### WHAT YOU ARE ASKED TO DO
Among the records that follow, set down only the lines from the one containing "Viewport: 943px width, 742px height." to the one containing "Select the message 'mai bên kia set kèo nhậu'", both included, exactly.

(Collected data)
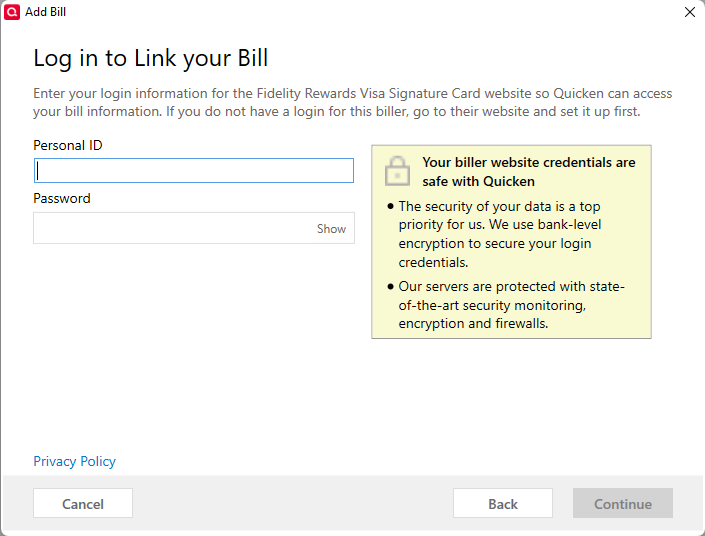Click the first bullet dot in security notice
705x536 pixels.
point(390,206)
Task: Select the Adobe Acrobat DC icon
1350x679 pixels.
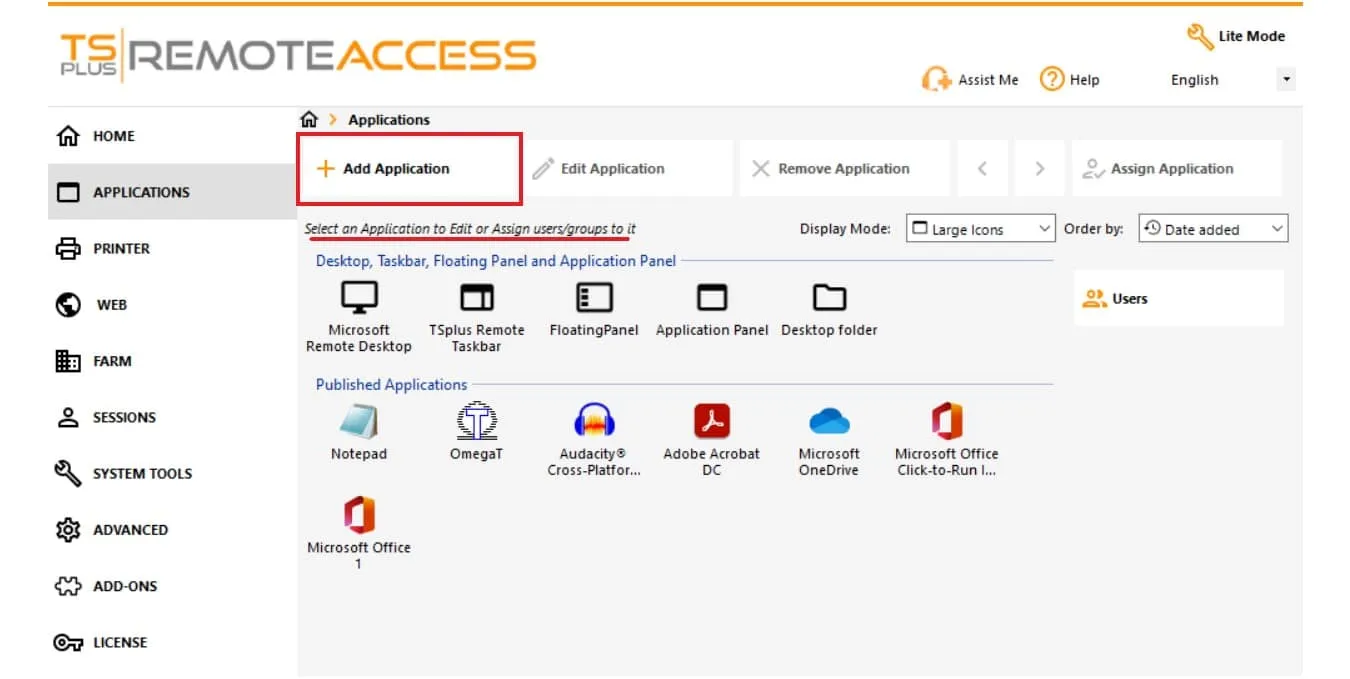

* * *

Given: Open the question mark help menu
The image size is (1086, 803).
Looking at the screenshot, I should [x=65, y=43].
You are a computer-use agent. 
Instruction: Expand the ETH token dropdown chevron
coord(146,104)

--

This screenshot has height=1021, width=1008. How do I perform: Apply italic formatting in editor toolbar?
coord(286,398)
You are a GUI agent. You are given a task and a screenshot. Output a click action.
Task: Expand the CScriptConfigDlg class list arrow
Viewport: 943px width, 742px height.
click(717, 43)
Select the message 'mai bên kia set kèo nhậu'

### EXPECTED OUTPUT
Viewport: 943px width, 742px height.
click(717, 43)
Select the message 'mai bên kia set kèo nhậu'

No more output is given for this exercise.